> DOCUMENT:

GM : Oui, et même chez les jeunes. Mon fils joue en équipe de jeunes à Saint-Étienne et déjà là, il y a cette culture du derby. Tant qu’ils ne sont pas sur le terrain, ils sont copains. Mais dès qu’ils jouent, il y a presque une haine à laquelle les parents participent aussi. J’ai vécu deux derbys avec mon fils quand les gradins étaient remplis avec des gens qui hurlaient. Je n’aurais jamais imaginé ça ! Quand on n’est pas dans le foot, on se moque toujours des parents qui suivent leur enfant et crient sur le terrain. Mais quand on vit ça, on est pris dans l’engrenage. J’aime être sur le bord du terrain et voir mon fils jouer… surtout quand il est décisif dans une séance de tirs au but contre Lyon (rires).
Tu suis de près la progression de ton fils ?

Enregistrements conservés:
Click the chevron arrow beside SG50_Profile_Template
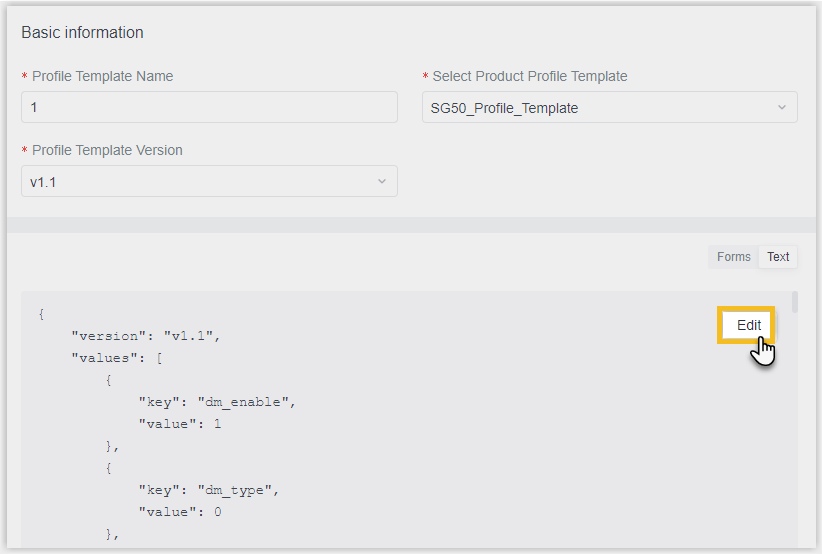 tap(782, 107)
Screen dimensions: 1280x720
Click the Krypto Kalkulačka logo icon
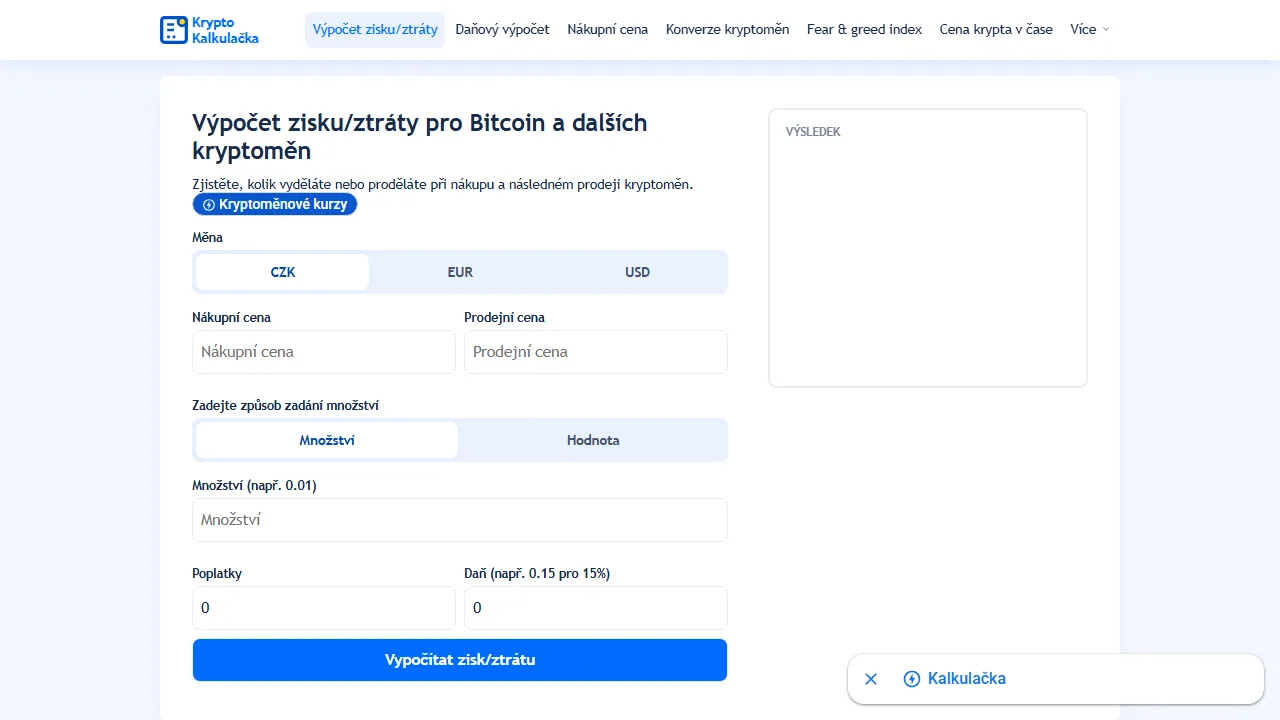(172, 29)
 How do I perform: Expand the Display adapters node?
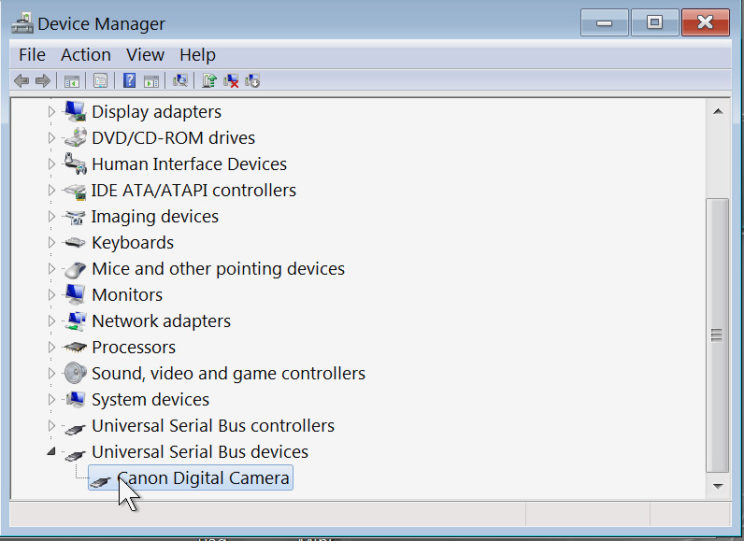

> TÂCHES À RÉALISER:
• 1. Dans l'entretien sur le derby, dans quelle ville le fils de GM joue-t-il en équipe de jeunes ?
• 2. Poursuivez, s'il vous plaît, l'entretien sur le derby à partir de l'endroit où il s'arrête.
Le matériel ci-dessus ne sert à rien ici.

> RÉSULTATS OBTENUS:
• 1. À Saint-Étienne.

• 2.
GM : Oui pas mal, il va entrer au centre de formation en U12, là. Il a commencé dans le jeu où il était très nul, au point qu’on avait des fous rires sur le bord du terrain. Puis il a découvert le poste du gardien et il a aimé tout de suite. Un jour, son club a joué contre l’ASSE, il a été brillant et a été recruté. Il doit être le seul enfant dont les parents ne sont pas des footeux, donc c’est spécial, mais on le laisse assez libre.
Tu te prépares à l’idée qu’il puisse devenir pro ?
Je ne pense pas que mes parents se sont dit que je pourrais devenir musicien… et que je le serais encore à trente-sept ans.
GM : Je vois le parcours que ça doit être maintenant, donc je ne me fais pas vraiment d’illusions. Maintenant, je ne pense pas que mes parents se sont dit que je pourrais devenir musicien… et que je le serais encore à trente-sept ans. Donc je ne ferme aucune porte, le foot est aussi une école de la vie : la collectivité, le dépassement de soi…
Il a déjà des « tournées » internationales comme son père ?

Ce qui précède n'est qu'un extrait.